The fireside happened and it went well. A lot better than I thought it would, I was soooo nervous after our rehearsal, but the Spirit was there, the angels descended and people heard and saw the good and God covered up the bad apparently.. except I shied away from the high notes on 'oh happy day'.. I couldn't hear it in my head, it wasn't natural to me yet, and so I almost did it but faked out on them and just went down.. super lame, super funny- but I just figure they'll thank me later, they still have good hearing. But I am so excited that it went well many came and brought friends!! We had 10 nonmembers there and a couple said they wanted to come back to church after that.. hopeful :) and one less active... which is sad, but I think it was good for her.

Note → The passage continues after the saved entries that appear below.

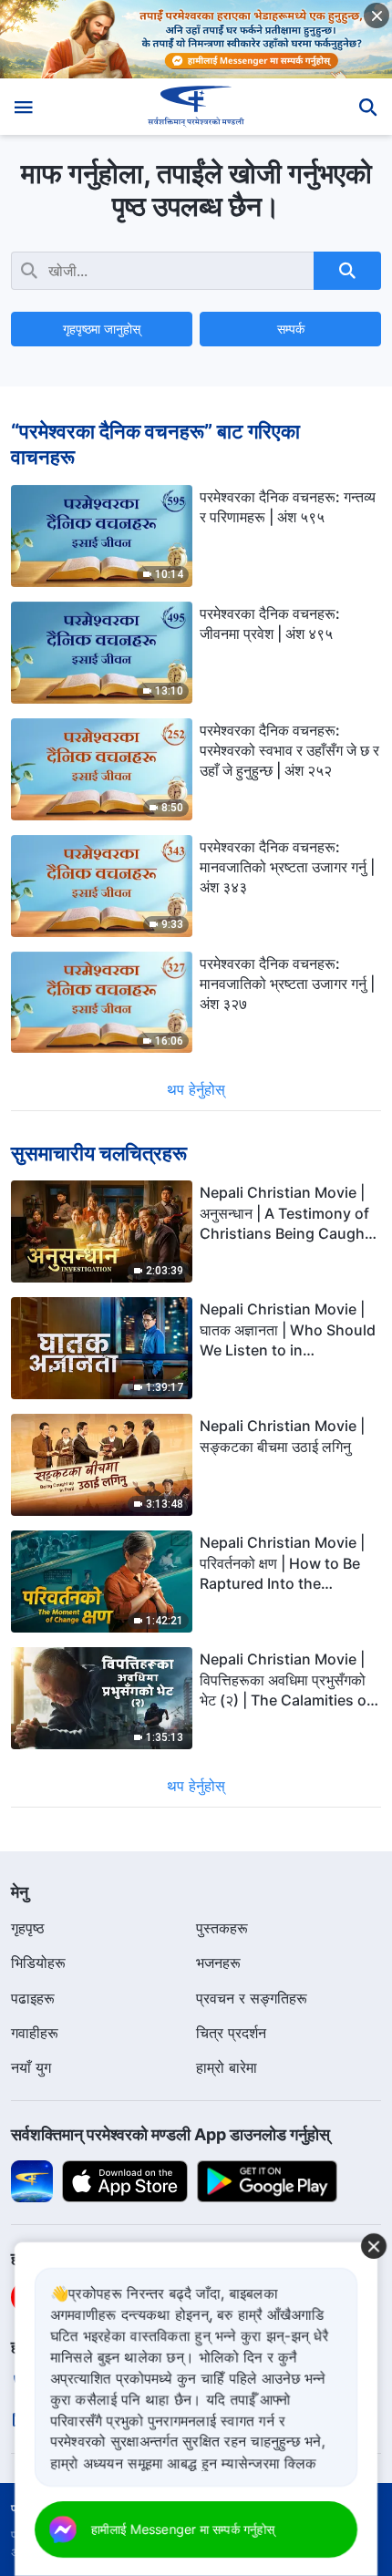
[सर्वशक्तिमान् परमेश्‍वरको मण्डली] (196, 106)
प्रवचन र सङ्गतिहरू (251, 1998)
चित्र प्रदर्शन (231, 2033)
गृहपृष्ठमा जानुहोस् (101, 328)
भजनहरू (218, 1962)
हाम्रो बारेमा (226, 2067)
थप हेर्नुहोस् (196, 1089)
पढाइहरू (33, 1998)
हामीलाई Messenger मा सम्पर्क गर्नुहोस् (182, 2529)
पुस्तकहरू (222, 1928)
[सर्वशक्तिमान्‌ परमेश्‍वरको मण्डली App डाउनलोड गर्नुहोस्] (32, 2179)
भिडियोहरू (38, 1962)
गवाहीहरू (34, 2033)
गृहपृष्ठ (28, 1928)
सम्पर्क (290, 328)
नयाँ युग (31, 2067)
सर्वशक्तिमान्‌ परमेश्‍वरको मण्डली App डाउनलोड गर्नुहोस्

I was able to sing 'I Know He Lives' and it was an incredible experience to sing that to people we teach... incredible. I loved every moment of it. The power of music is out of this world, gottas use :D
Story of the week... so last ngiht Sister Lauritzen and I are on our way back to Cardigan and we go get petrol because we are out. No background, real fast- Sis L had a different version of our car that took unleaded petrol in the car, this version that we have takes diesel ... hmmm- well we go to fill up and both of us are oblivious to the fact that things are different, I've never had anything else and she's never had anything else either. So she puts unleaded in the car and i think she's putting diesel because I am working on something else... so we get down the road a bit and the car starts slowing down regardless of her pressing the accelerater.. story short because of time... we got caught, saved, and now we are good- but we definitely learnt about prayer and God protecting His children... crazy!!! I love you all and can't wait to hear from you. |sent a package and it should be coming this week. Happy Bday Mum, Heather hope it was your best birthday yet. Loves and Bye.